La desintegración de la URSS y del comunismo en Europa Oriental han afianzado la creencia de que el capitalismo europeo y estadounidense son la solución, idea que se ha ido extendiendo por todo el planeta. Sin embargo, lo que viene a denunciar este reputado profesor es que la clase media se halla cada vez más encogida por una diminuta clase poseedora, escandalosamente rica, que lo tiene todo. Cada vez son más las personas que trabajan por menos dinero en todo el mundo, mujeres y niños incluidos. La jornada laboral se ha incrementado a niveles desconocidos hace muchas décadas. A las familias con varios miembros trabajando en precario hay que sumar el pluriempleo. Si a todo esto se añade la posibilidad de comprar a plazos, las tiendas de “todo a cien”, etc., se entenderá por qué las masas populares siguen consumiendo a pesar de estar más explotadas.

Pero para alcanzar estos objetivos de alienación se requiere algo más que el consumo. Se requieren formadores de opinión. Los formadores de opinión pretenden mantener a la población desinformada, sin otra posibilidad de alternativa sumisa.

Este adoctrinamiento se corresponde con lo que M. McLuhan denominaba “el aula sin muros”, la transmisión de valores (con frecuencia banales o convenientemente manipulados) que se practica a través de los llamados medios de comunicación de masas. El consumo de medios de comunicación, de televisión sobre todo (el 65% de los conocimientos y las informaciones se adquieren a través de este medio), constituye un componente fijo de la vida cotidiana de la sociedad actual. Vicente Romano concluye que resulta más económico y rentable modelar el pensamiento que mantener un costoso aparato de represión, y en esa modelación tienen mucho que ver los medios.

Golconde. Renén Magritte, 1953.

Golconde. Renén Magritte, 1953.

Las formas de entretenimiento y de cultura populares han ido desapareciendo o se producen de forma minoritaria y han sido sustituidas por la producción industrial. Pero esta sustitución, fruto de la imposición ideológica nacida desde la empresa responsable de su creación, no supone más que degradación y depauperación intelectual.

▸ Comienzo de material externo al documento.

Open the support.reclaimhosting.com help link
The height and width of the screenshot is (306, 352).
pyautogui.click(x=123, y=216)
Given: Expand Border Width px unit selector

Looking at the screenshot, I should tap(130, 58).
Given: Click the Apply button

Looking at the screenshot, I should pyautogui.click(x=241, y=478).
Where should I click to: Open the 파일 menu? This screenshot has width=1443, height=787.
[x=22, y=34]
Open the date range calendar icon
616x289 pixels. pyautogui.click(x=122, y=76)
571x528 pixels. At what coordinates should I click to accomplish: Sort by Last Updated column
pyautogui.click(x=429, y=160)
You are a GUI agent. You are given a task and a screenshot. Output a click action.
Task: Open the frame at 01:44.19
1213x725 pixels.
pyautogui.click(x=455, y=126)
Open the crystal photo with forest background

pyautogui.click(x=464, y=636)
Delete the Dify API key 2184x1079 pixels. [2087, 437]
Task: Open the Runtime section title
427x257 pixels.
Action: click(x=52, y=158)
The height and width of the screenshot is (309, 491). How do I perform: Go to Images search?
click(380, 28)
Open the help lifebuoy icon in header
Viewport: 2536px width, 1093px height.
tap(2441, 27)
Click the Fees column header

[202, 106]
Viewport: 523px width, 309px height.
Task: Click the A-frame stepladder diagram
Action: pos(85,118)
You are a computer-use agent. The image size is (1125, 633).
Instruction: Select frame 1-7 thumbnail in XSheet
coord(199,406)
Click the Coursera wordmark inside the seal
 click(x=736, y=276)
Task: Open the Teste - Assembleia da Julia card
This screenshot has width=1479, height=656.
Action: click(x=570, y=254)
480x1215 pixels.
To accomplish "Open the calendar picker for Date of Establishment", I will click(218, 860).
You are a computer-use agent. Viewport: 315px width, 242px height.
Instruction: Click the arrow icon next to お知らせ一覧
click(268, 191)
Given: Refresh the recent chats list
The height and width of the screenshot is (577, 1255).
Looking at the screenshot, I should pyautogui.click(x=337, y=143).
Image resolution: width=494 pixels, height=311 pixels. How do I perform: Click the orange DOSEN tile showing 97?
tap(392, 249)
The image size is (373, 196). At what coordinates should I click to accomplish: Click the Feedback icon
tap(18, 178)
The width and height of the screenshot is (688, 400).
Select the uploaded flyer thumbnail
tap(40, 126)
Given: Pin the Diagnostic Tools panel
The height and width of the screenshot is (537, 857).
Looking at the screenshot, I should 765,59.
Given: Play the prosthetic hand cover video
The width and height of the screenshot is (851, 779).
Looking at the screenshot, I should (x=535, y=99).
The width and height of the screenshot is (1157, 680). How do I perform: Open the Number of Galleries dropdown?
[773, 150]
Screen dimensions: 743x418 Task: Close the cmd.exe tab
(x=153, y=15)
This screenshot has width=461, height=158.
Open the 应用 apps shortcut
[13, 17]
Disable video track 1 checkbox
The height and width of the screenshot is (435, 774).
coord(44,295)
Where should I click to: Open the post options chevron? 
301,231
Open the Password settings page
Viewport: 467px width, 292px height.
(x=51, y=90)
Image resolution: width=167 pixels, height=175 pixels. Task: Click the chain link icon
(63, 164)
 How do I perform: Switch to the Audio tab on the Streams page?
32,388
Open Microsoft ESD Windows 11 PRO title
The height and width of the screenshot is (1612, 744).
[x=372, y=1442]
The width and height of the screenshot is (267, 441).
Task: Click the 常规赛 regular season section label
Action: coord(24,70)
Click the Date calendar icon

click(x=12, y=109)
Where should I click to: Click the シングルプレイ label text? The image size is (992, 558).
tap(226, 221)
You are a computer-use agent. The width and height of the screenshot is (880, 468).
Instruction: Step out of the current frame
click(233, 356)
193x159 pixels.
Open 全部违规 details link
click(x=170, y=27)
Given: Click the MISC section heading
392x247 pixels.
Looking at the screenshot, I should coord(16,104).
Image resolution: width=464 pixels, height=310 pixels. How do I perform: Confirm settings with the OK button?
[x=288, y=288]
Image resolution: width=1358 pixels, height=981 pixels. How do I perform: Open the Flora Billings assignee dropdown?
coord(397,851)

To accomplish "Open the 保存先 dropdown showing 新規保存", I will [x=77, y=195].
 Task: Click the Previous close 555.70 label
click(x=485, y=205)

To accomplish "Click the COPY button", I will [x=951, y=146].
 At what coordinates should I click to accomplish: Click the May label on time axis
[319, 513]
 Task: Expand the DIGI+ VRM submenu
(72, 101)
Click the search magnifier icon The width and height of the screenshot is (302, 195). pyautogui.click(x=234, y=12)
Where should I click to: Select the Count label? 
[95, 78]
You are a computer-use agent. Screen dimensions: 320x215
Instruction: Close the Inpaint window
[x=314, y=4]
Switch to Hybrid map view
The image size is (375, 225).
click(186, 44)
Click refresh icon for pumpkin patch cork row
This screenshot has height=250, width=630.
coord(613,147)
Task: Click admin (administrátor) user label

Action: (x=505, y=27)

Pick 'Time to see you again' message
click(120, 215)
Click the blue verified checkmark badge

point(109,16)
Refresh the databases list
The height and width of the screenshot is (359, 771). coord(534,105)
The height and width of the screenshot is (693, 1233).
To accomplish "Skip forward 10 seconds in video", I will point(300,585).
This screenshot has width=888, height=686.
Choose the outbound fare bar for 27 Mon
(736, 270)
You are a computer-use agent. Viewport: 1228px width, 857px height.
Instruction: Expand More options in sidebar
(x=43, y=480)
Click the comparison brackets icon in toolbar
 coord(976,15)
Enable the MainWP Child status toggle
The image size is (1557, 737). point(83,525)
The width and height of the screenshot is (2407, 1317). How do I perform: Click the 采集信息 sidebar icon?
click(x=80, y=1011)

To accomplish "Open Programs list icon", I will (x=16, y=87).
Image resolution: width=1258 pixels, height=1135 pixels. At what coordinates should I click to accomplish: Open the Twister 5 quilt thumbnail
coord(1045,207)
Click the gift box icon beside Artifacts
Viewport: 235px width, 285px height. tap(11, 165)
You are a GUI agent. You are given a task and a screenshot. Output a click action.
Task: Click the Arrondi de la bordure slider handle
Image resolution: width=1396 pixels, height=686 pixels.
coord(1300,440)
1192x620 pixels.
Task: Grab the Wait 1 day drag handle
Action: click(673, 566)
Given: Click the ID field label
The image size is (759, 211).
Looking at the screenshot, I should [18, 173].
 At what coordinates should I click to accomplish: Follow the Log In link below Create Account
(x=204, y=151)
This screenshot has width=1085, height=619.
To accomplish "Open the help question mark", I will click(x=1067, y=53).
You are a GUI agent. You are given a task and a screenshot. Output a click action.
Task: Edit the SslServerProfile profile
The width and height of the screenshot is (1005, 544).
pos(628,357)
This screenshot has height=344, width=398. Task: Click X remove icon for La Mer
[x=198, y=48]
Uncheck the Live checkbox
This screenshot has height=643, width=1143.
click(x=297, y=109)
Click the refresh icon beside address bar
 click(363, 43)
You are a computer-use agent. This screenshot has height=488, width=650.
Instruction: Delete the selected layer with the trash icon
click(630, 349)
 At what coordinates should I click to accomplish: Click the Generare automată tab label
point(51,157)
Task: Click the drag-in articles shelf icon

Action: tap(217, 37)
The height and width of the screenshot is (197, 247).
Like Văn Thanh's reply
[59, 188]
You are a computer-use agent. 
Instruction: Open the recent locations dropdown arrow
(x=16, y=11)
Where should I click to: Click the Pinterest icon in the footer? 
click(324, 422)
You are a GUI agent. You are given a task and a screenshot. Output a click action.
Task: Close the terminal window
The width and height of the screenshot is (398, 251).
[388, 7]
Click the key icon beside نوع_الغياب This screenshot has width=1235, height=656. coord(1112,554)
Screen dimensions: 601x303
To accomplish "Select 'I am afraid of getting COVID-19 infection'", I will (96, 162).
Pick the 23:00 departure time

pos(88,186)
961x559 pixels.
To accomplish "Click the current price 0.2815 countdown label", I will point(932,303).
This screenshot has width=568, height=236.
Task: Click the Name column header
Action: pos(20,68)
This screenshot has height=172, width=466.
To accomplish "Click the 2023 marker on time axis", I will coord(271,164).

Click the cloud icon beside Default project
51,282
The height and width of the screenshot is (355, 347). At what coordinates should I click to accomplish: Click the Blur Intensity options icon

Nuestras opiniones son producto de las informaciones y experiencias recibidas a través de otros. La mayoría de estos acontecimientos y experiencias son mediados. Pero lo más característico de estas opiniones, dice el autor, es que una vez formadas resulta muy difícil cambiarlas. Sobre la opinión escribe que la herramienta con que se hace se llama información.

Para el autor continuamente se falsea la realidad mediante un lenguaje ininteligible para que nadie lo comprenda o a través de eufemismos que suavizan la realidad. Además, el temor de hacer preguntas, que está invadiendo todos los terrenos incluido el periodístico, no es másque el resultado de esa domesticación social.

Romano propone una sencilla reflexión para dar con la solución y poder elegir así no formar parte de la masa sumisa. Por eso escribe que el hecho de que una afirmación sea verdadera o falsa depende de que corresponda o sea conforme a nuestros intereses. Quien comprende que le pueden ocultar esos intereses, sus intereses, ha dado ya un paso para encontrarlos. Los intereses están vinculados a las personas.

El escritor concluye que el carácter inhumano y las desigualdades de este sistema se van conociendo por la experiencia. Gracias a ellas somos más críticos y exigentes. Esa será la salvación porque los límites de la manipulación hay que buscarlos en sus propias contradicciones.